• _TRECHO DO DOCUMENTO_
++++++++++
No meio de milhares de pessoas que foram ver a posse de Lula, Santos afirmou
que a partir de agora será possível conversar com o governo. “Hoje estamos
felizes, ajudamos a elegê-lo, mas precisamos fazer com que ele construa as
políticas para uma reforma agrária no Brasil”, discursou. Perto dele, o
professor João Bosco era mais contundente diante de um grupo de
brasilienses: “Estamos distribuindo uma carta, não é panfletagem, mas um
esclarecimento para a militância do PT.”
Membro da corrente petista O Trabalho, Bosco distribuía um panfleto de
repúdio à participação de “representantes da burguesia” no governo Lula.
Mais exatamente dos ministros Luiz Fernando Furlan (Desenvolvimento,
Indústria, e Comércio) e Roberto Rodrigues (Agricultura) e do presidente do
Banco Central, Henrique Meirelles. “Há uma carga de ilusões nas massas que
estão aqui. A burguesia também está disputando o povo. É por isso que
precisamos fazer militância justamente hoje.”
Com a bandeira azul da União Nacional dos Estudantes, o vice-presidente da
entidade, Ademário Costa, de 28 anos, falava claramente: “Não existe
diferença entre reivindicar, protestar ou prestigiar a posse de Lula.
Precisamos assumir a responsabilidade de conduzir o Brasil.” E com tantos
estudantes em Brasília, nada melhor do que aproveitar a oportunidade para
fazer uma assembléia. Será hoje, na Universidade de Brasília (UnB).
++++++++++
• _DADOS_
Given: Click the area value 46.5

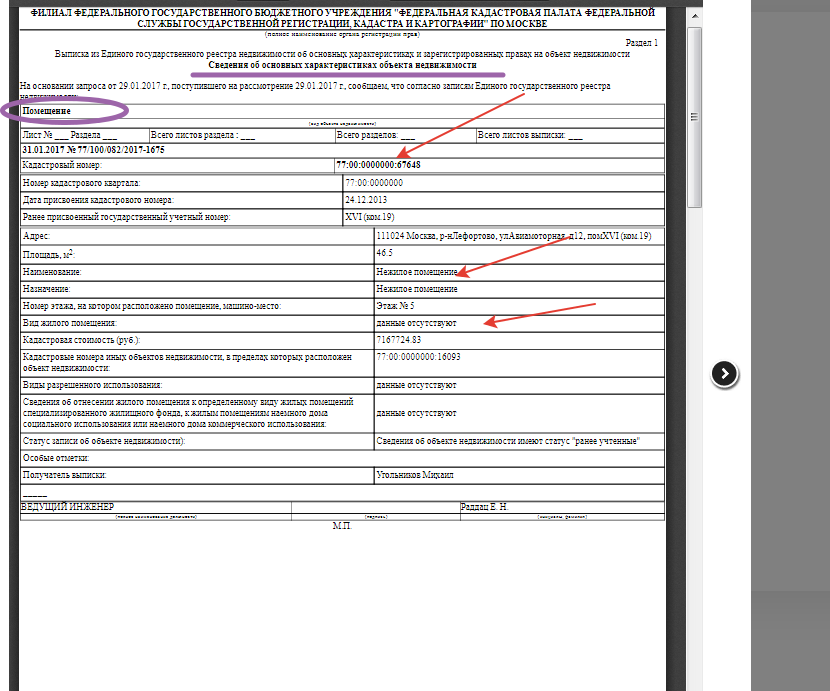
++++++++++
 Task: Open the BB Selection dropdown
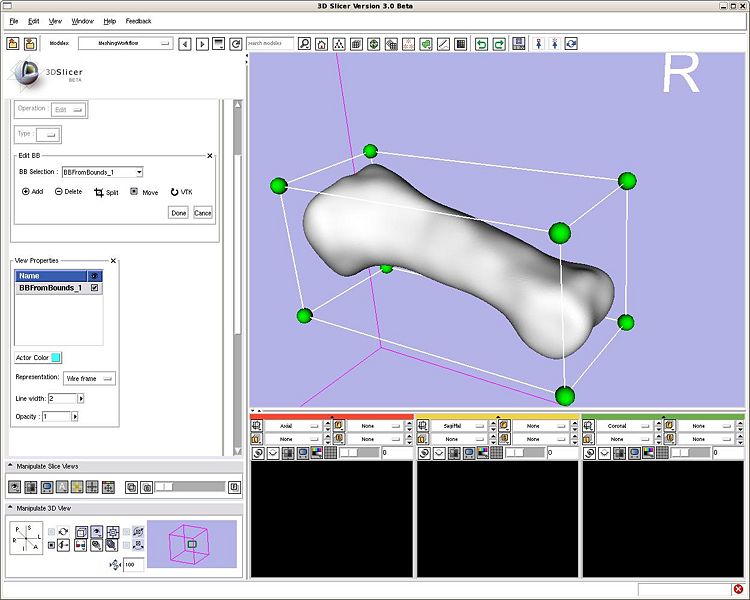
++++++++++
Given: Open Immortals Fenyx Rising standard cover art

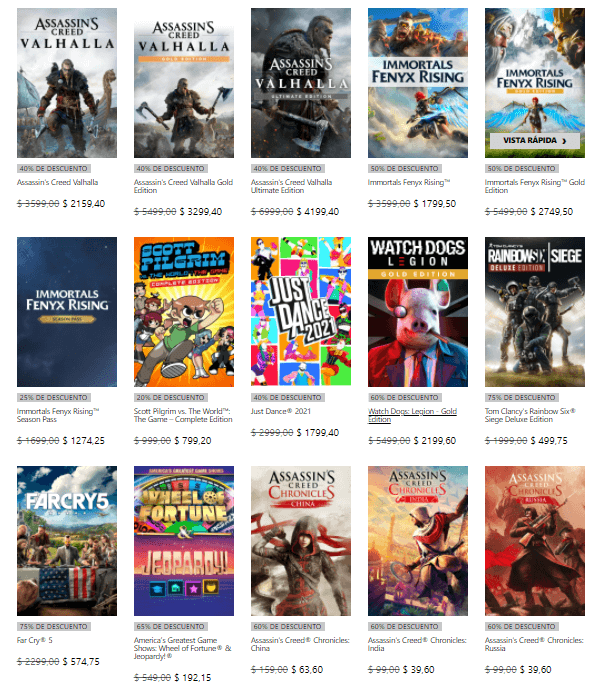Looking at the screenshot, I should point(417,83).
++++++++++
• _EXERCÍCIOS_
#1 De acordo com o trecho sobre a posse de Lula, quantos anos tem Ademário Costa?
#2 Reproduza, do trecho sobre a posse de Lula, a parte que se abre com as palavras "Com a bandeira" e se fecha com "posse de Lula.".

• _RESPOSTAS FORNECIDAS_
#1 Ademário Costa tem 28 anos.

#2
Com a bandeira azul da União Nacional dos Estudantes, o vice-presidente da
entidade, Ademário Costa, de 28 anos, falava claramente: “Não existe
diferença entre reivindicar, protestar ou prestigiar a posse de Lula.